ACTIVITY — The answer is to be the lines below that lie between the line holding "Instruction: Click the" and the line holding "You are a computer-use agent. This", inclusive, transcribed exactly and free of pictures.

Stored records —
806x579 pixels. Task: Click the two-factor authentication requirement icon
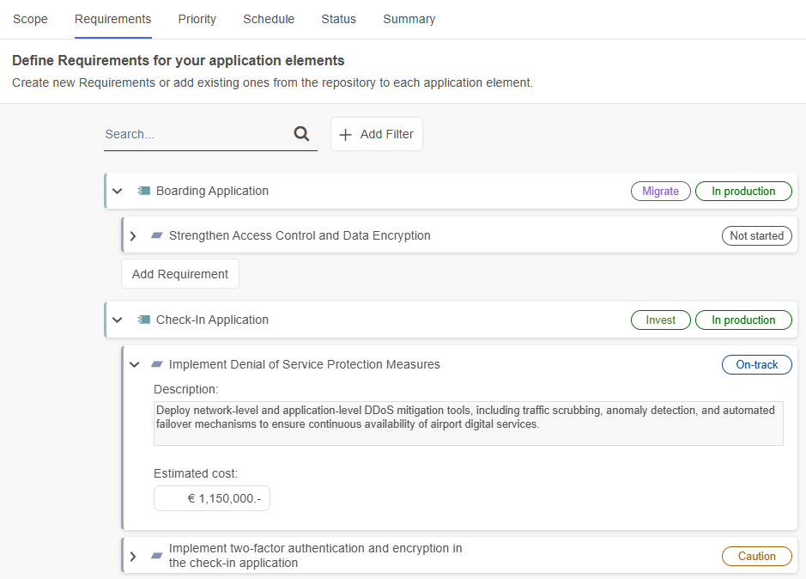pyautogui.click(x=156, y=556)
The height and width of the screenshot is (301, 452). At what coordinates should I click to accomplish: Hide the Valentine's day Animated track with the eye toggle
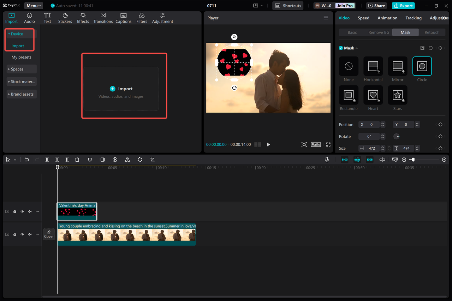tap(22, 211)
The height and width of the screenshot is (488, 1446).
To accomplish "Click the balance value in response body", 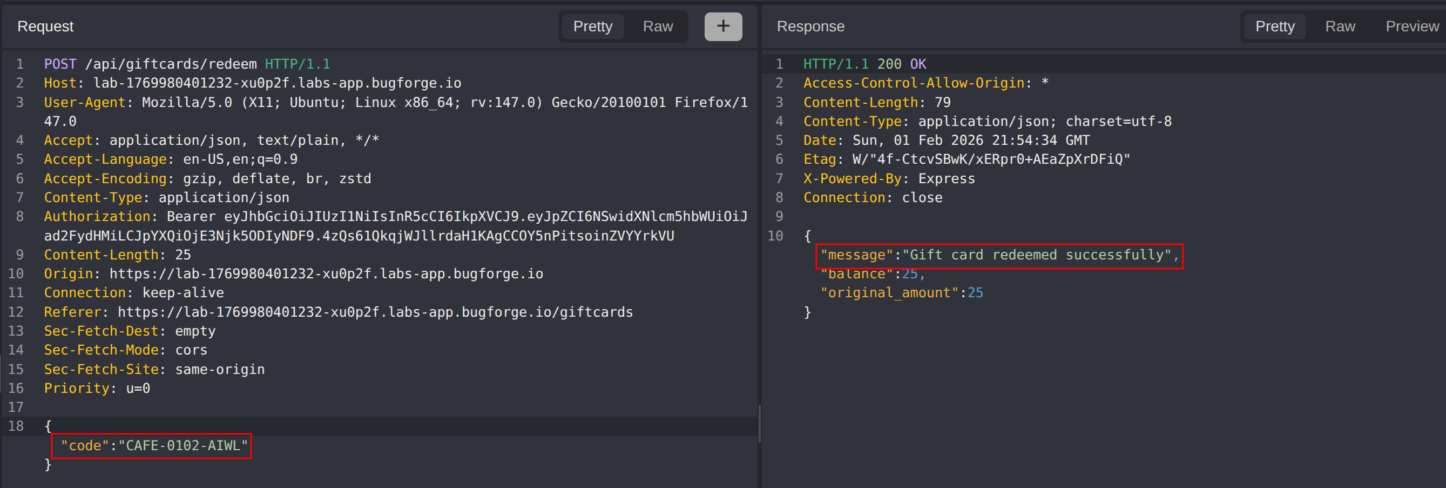I will (909, 274).
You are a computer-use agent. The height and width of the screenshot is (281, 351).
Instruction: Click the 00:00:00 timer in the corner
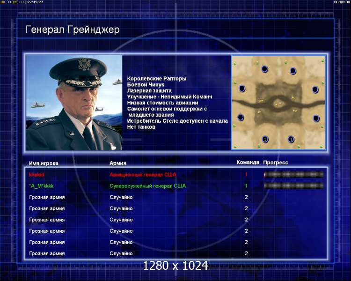(x=342, y=2)
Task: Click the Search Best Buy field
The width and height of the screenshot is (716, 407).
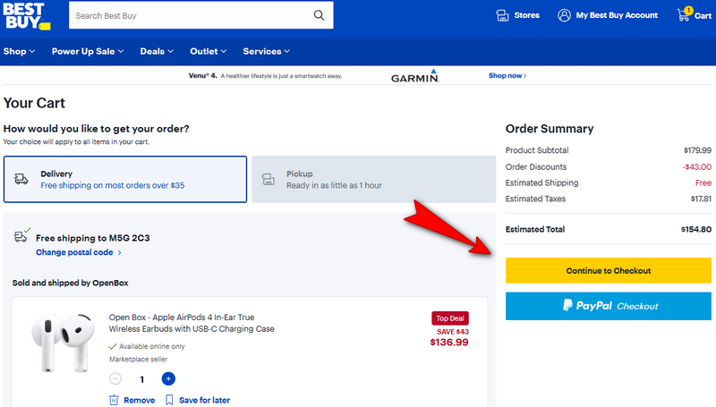Action: pyautogui.click(x=188, y=15)
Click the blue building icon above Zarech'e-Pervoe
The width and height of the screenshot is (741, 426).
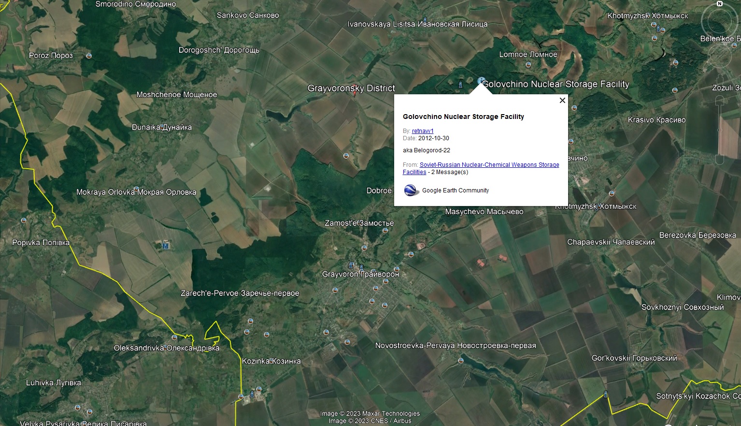point(165,245)
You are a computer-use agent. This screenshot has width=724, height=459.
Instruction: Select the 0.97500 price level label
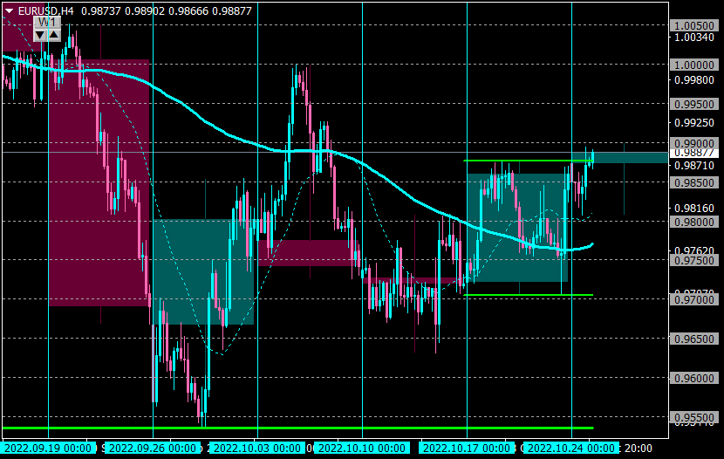coord(694,260)
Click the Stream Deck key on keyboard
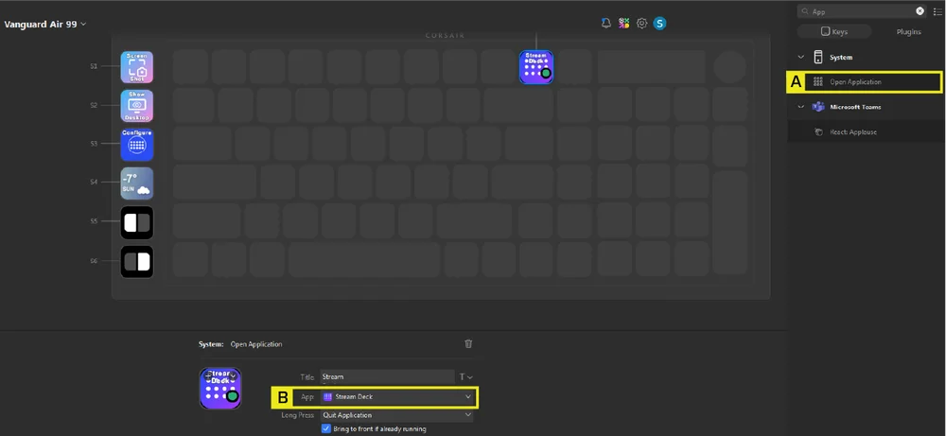Image resolution: width=946 pixels, height=436 pixels. [536, 67]
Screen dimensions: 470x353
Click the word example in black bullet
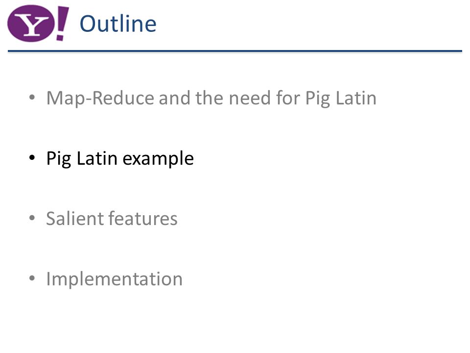[x=158, y=159]
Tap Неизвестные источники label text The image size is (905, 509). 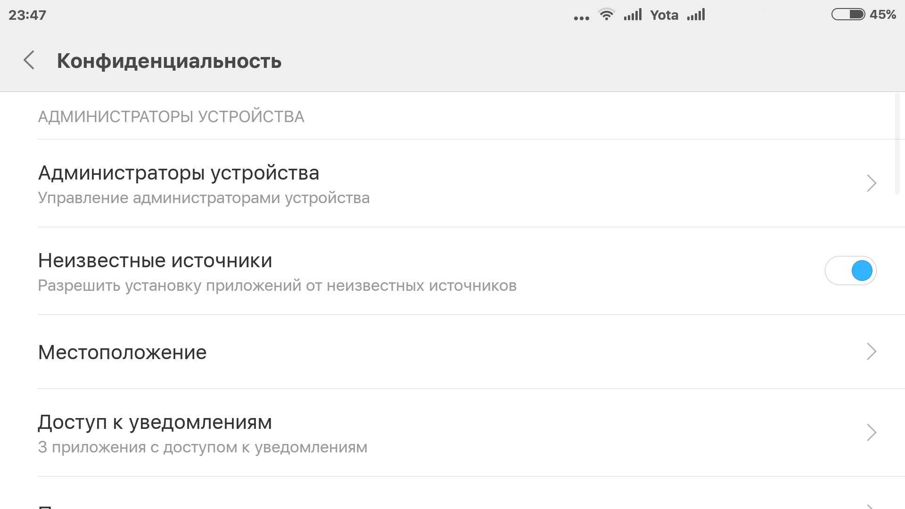coord(155,261)
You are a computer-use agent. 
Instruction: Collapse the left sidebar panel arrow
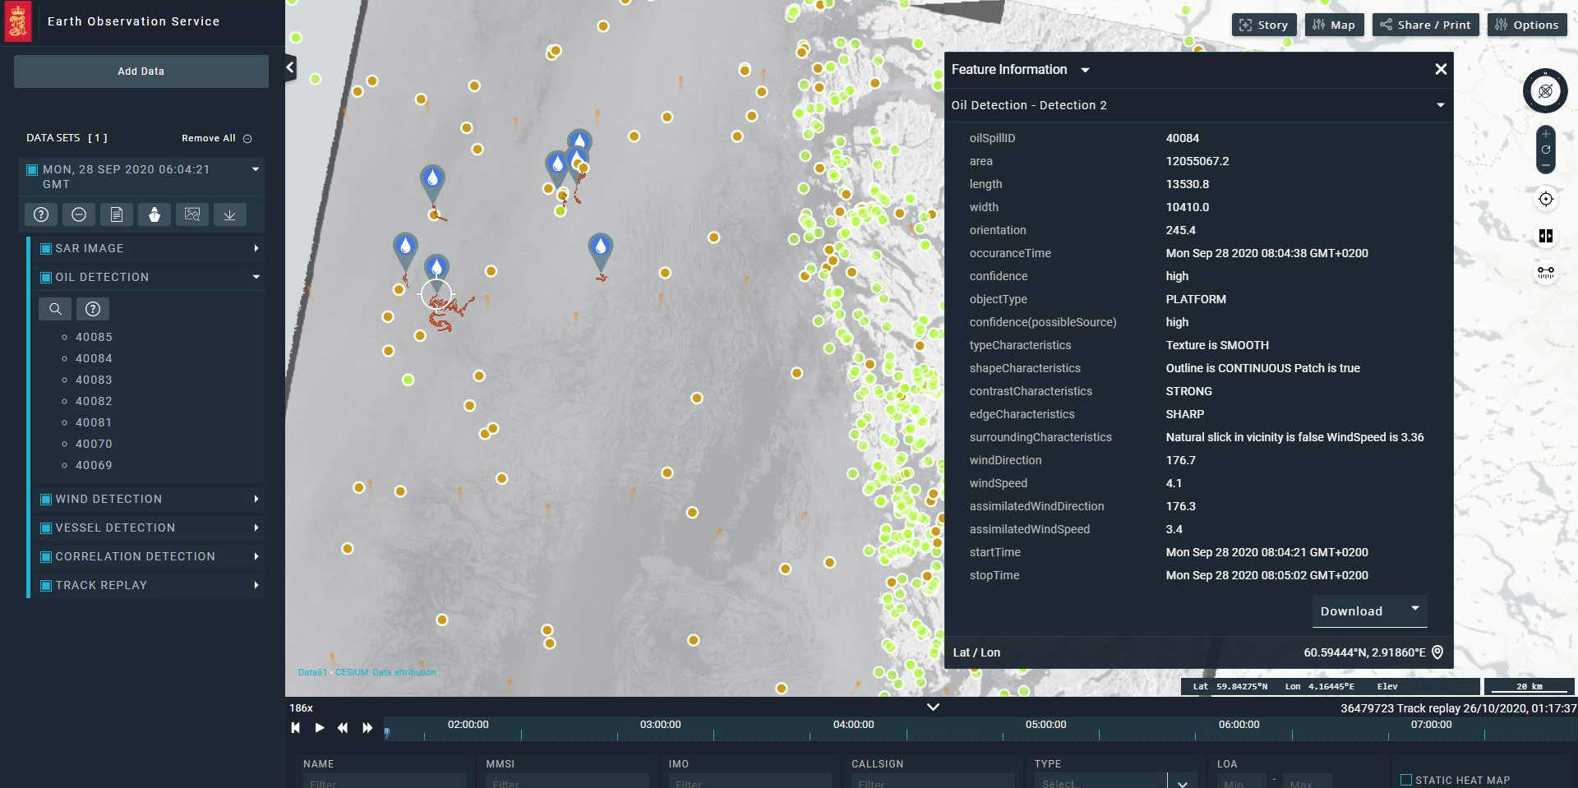(x=290, y=67)
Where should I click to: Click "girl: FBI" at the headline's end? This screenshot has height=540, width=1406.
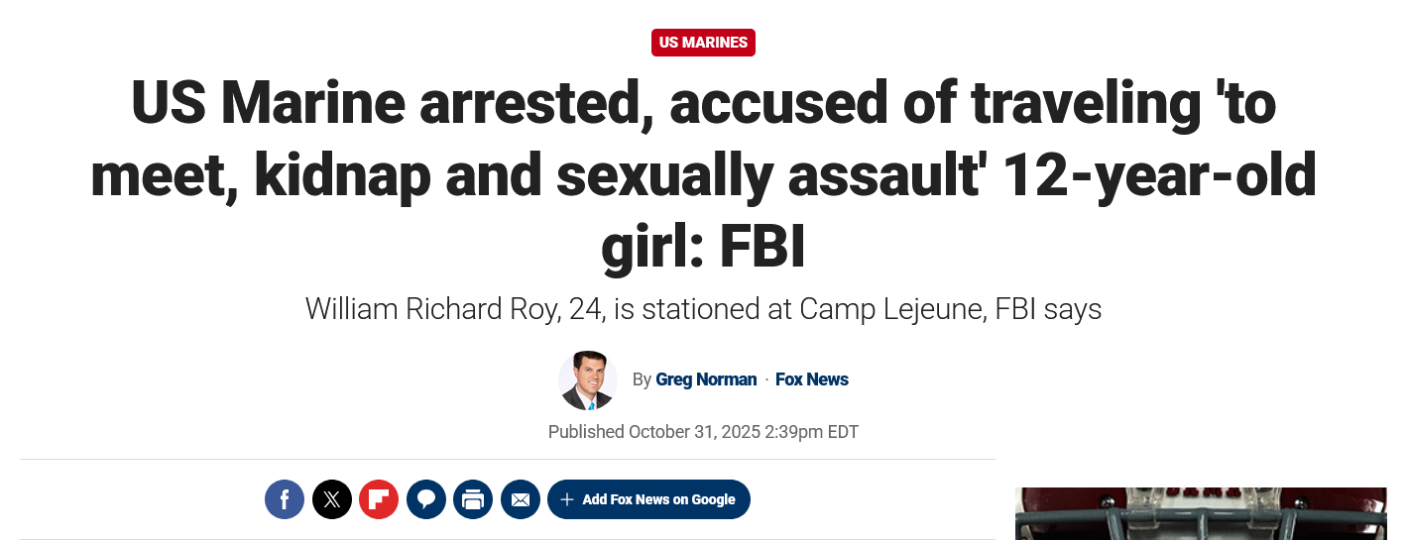point(703,248)

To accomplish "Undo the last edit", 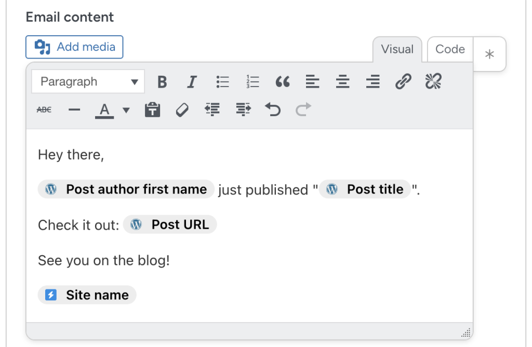I will point(273,109).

TASK ANSWER —
Instruction: Click the 00:00:00 timer in the corner
(x=342, y=2)
Task: Click the Search Best Buy field
The width and height of the screenshot is (716, 407).
Action: pyautogui.click(x=188, y=15)
Click the blue building icon above Zarech'e-Pervoe
The width and height of the screenshot is (741, 426).
point(165,245)
You are a computer-use agent. This screenshot has width=724, height=459.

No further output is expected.